Daily Management Tips

  • Track symptoms: Keep a diary of chest pain, shortness of breath, and weight changes.
  • Weight monitoring: Sudden gain > 2 kg in 24 h may signal fluid overload.
  • Medication adherence: Take colchicine (or prescribed anti‑inflammatories) exactly as ordered; set reminders.
  • Dialysis logistics: Arrange reliable transportation; notify your dialysis center if you feel unwell before a session.
  • Physical activity: Light to moderate exercise (e.g., walking, stationary bike) is encouraged, but stop if chest pain recurs.
  • Psychosocial support: Join CKD support groups; mental health counseling can alleviate anxiety related to cardiac symptoms.

Follow‑up Schedule

After an acute episode, most nephrologists recommend:

  • Clinic visit within 1 week of discharge.
  • Repeat echocardiogram at 2–4 weeks to ensure effusion resolution.
  • Monthly review of dialysis adequacy (Kt/V) and BUN levels until stable.

Prevention

The best prevention strategy is to avoid the uremic milieu that triggers pericardial inflammation.

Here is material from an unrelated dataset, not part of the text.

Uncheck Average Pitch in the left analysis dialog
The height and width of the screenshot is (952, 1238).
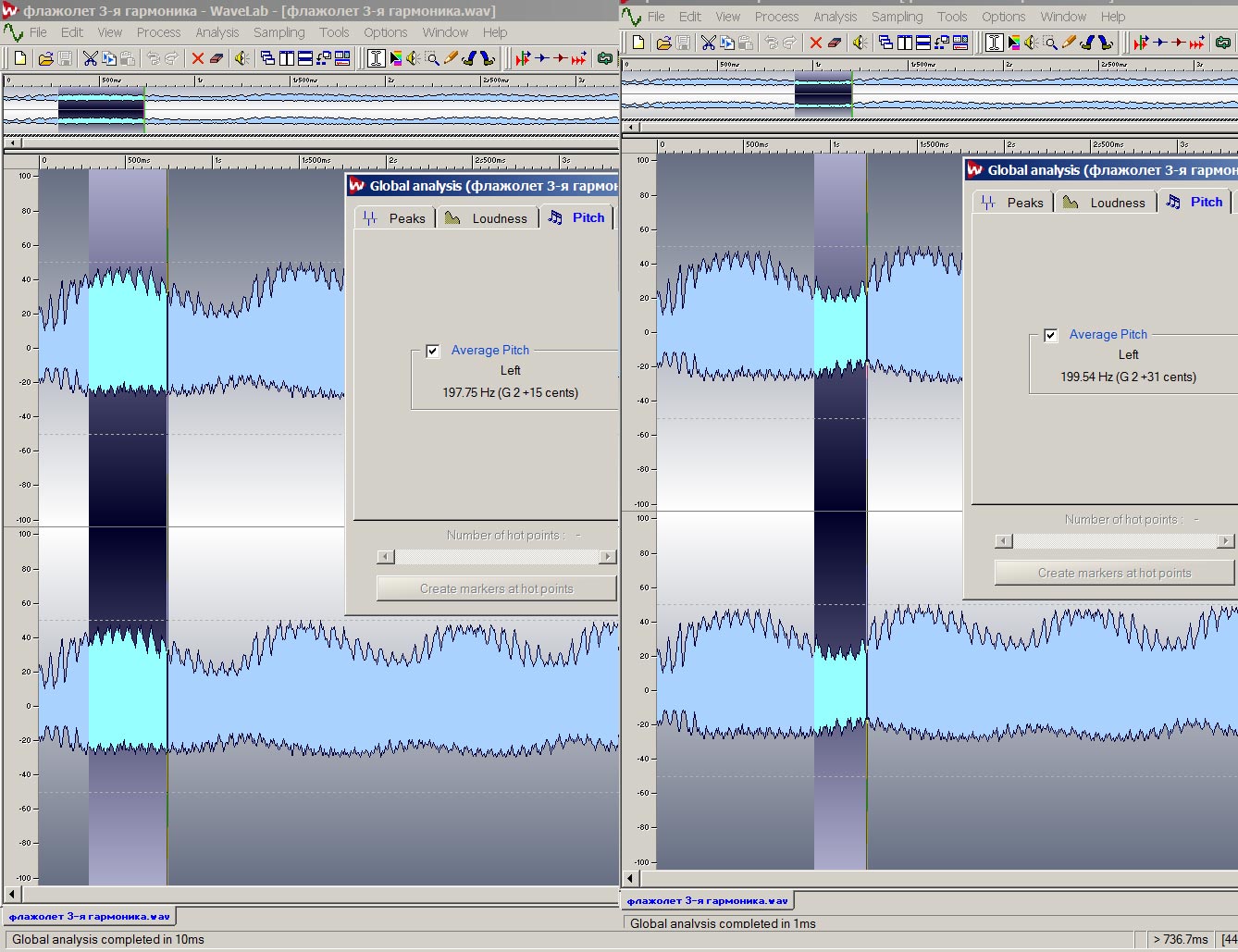(432, 351)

  • Early referral to nephrology: Prompt evaluation when eGFR falls below 30 mL/min/1.73 m².
  • Maintain adequate dialysis dose: Target Kt/V ≥1.2 for hemodialysis; ensure peritoneal dialysis adequacy (weekly Kt/V ≥1.7).
  • Fluid & sodium restriction: Typically <2 L fluid/day and <2 g sodium for most ESRD patients.
  • Control metabolic bone disease: Use phosphate binders, vitamin D analogs, and calcimimetics to keep calcium‑phosphate product < 55 mg²/dL².
  • Vaccination & infection control: Prevent bacterial infections that could exacerbate inflammation.
  • Regular cardiac screening: Annual ECG and echocardiogram for high‑risk patients.

Complications

If left untreated or inadequately managed, uraemic pericarditis can lead to serious outcomes:

  • Cardiac tamponade: Rapid accumulation of fluid causing obstructive shock (mortality > 30 % without emergent drainage).
  • Constrictive pericarditis: Chronic thickening and fibrosis that impair diastolic filling; may require pericardiectomy.
  • Progressive heart failure: Due to persistent inflammation and volume overload.
  • Arrhythmias: Electrolyte swings in CKD combined with pericardial irritation increase risk of atrial fibrillation or ventricular ectopy.
  • Increased mortality: Large registry studies show a 1‑year mortality of 25‑35 % for patients with uraemic pericarditis versus 15 % for dialysis patients without pericardial disease.5

When to Seek Emergency Care

Call 911 or go to the nearest emergency department immediately if you experience any of the following:
  • Sudden, severe chest pain that does not improve when sitting up.
  • Shortness of breath at rest or feeling “cannot catch your breath.”
  • Rapid heart rate (> 120 bpm) or irregular heartbeat.
  • Fainting, light‑headedness, or sudden weakness.
  • Swelling of the abdomen or legs that develops quickly.
  • Feeling of pressure in the neck or difficulty swallowing (possible tamponade).

These signs may indicate cardiac tamponade or a life‑threatening worsening of pericardial inflammation.


References:

  1. Mayo Clinic. “Uremic Pericarditis.” Accessed May 2024.
  2. Al‑Balushi, R. et al. “Prevalence of Pericardial Disease in End‑Stage Renal Disease: A Systematic Review.” Kidney Int Rep. 2022;7:1123‑1134.
  3. KDIGO Clinical Practice Guideline for Hemodialysis Adequacy. Kidney Int Suppl. 2023;13(2):S1‑S112.
  4. Ibanez, B. et al. “Colchicine for the Treatment of Uremic Pericarditis: Randomized Controlled Trial.” J Am Soc Nephrol. 2021;32:1789‑1796.
  5. USRDS Annual Data Report 2023. National Institutes of Health, National Institute of Diabetes and Digestive and Kidney Diseases.

⚠️ Medical Disclaimer

Important: The information provided on this page is for general informational purposes only and is not intended as a substitute for professional medical advice, diagnosis, or treatment. Always seek the advice of your physician or other qualified health provider with any questions you may have regarding a medical condition.

If you think you may have a medical emergency, call your doctor, go to the emergency department, or call 911 immediately.